HCMV infection of terminally differentiated neurons disrupts microtubule organization, resulting in neurite retraction.

Abstract

Human cytomegalovirus (HCMV) is a prolific human herpesvirus that infects most individuals by adulthood. While typically asymptomatic in adults, congenital infection can induce serious neurological symptoms, including hearing loss, visual deficits, cognitive impairment, and microcephaly in 10%-15% of cases. HCMV has been shown to infect most neural cells, with our group recently demonstrating this capacity in stem cell-derived forebrain neurons. Infection of neurons induces deleterious effects on calcium dynamics and electrophysiological function paired with gross restructuring of neuronal morphology. Here, we utilize an induced pluripotent stem cell-derived model of the human forebrain to demonstrate how HCMV infection induces syncytia, drives neurite retraction, and remodels microtubule networks to promote viral production and release. We establish that HCMV downregulates microtubule-associated proteins while largely sparing other cytoskeletal elements. Furthermore, we pharmacologically modulate microtubule dynamics using paclitaxel (stabilize) and colchicine (destabilize) to examine the effects on neurite structure, syncytial morphology, and viral release. With paclitaxel, we found improvement of neurite outgrowth, but neither paclitaxel nor colchicine impacted viral titers.
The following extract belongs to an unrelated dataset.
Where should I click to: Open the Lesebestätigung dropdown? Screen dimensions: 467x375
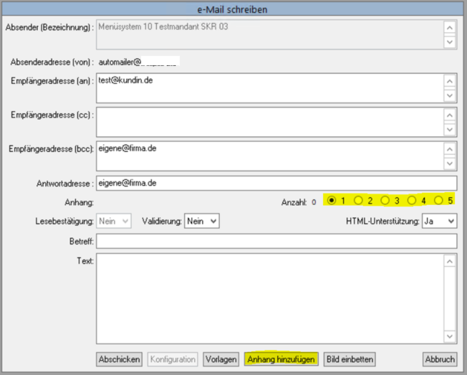114,221
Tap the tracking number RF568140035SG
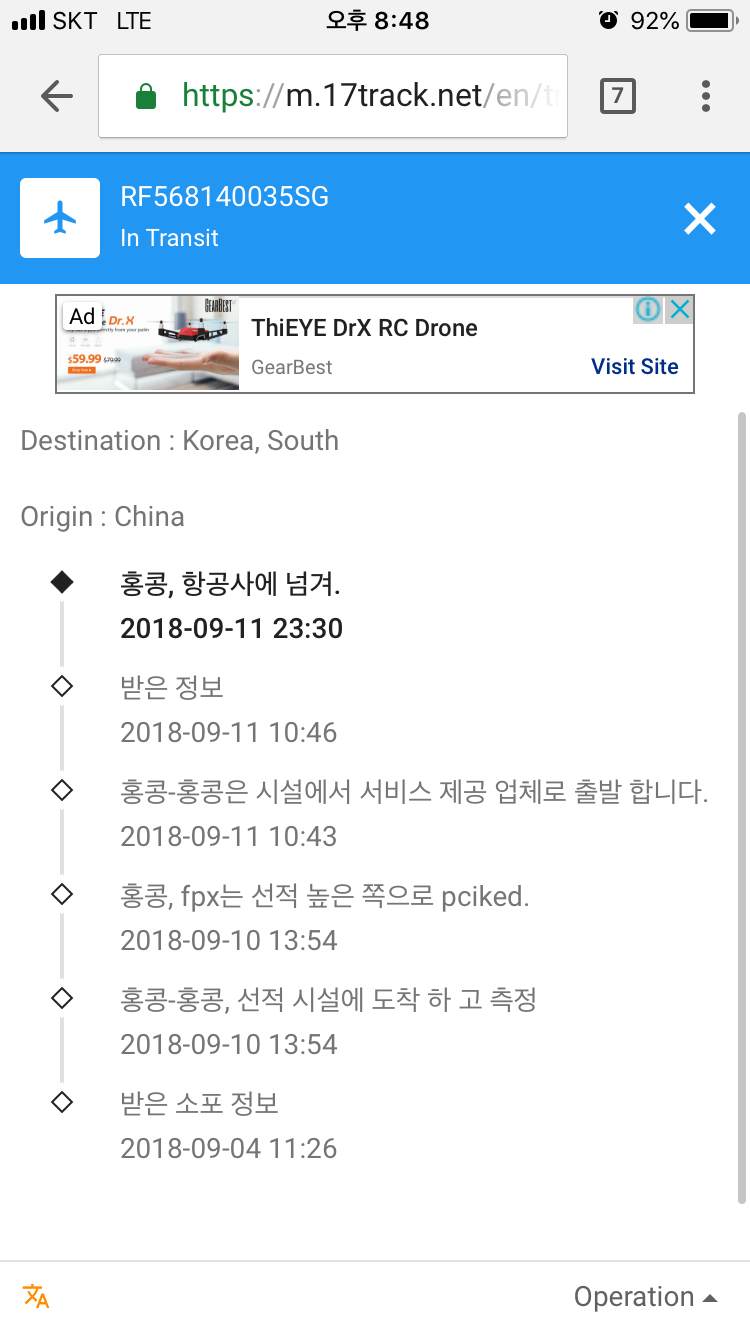 pos(224,197)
Together, these data suggest that HCMV infection-induced disruption of microtubules in human cortical neurons can be partially mitigated with microtubule stabilization, suggesting a potential avenue for future neuroprotective strategies.IMPORTANCEInfection by human cytomegalovirus (HCMV) continues to cause significant damage to human health. In the absence of a vaccine, vertical transmission from mother to fetus can result in profound neurological damage impacting quality of life. These studies focus on understanding the impact of HCMV infection on forebrain cortical neurons derived from induced pluripotent stem cells (iPSCs). We show that infection results in loss of neurite extension accompanied by cell-to-cell fusion. These pathogenic changes involve HCMV infection-mediated disruption of the microtubule network in iPSCs from different patient backgrounds. The microtubule stabilization agent paclitaxel partially protected neurite length and altered syncytia morphology without impacting viral replication. This work is part of our continued efforts to define putative strategies to limit HCMV-induced neurological damage.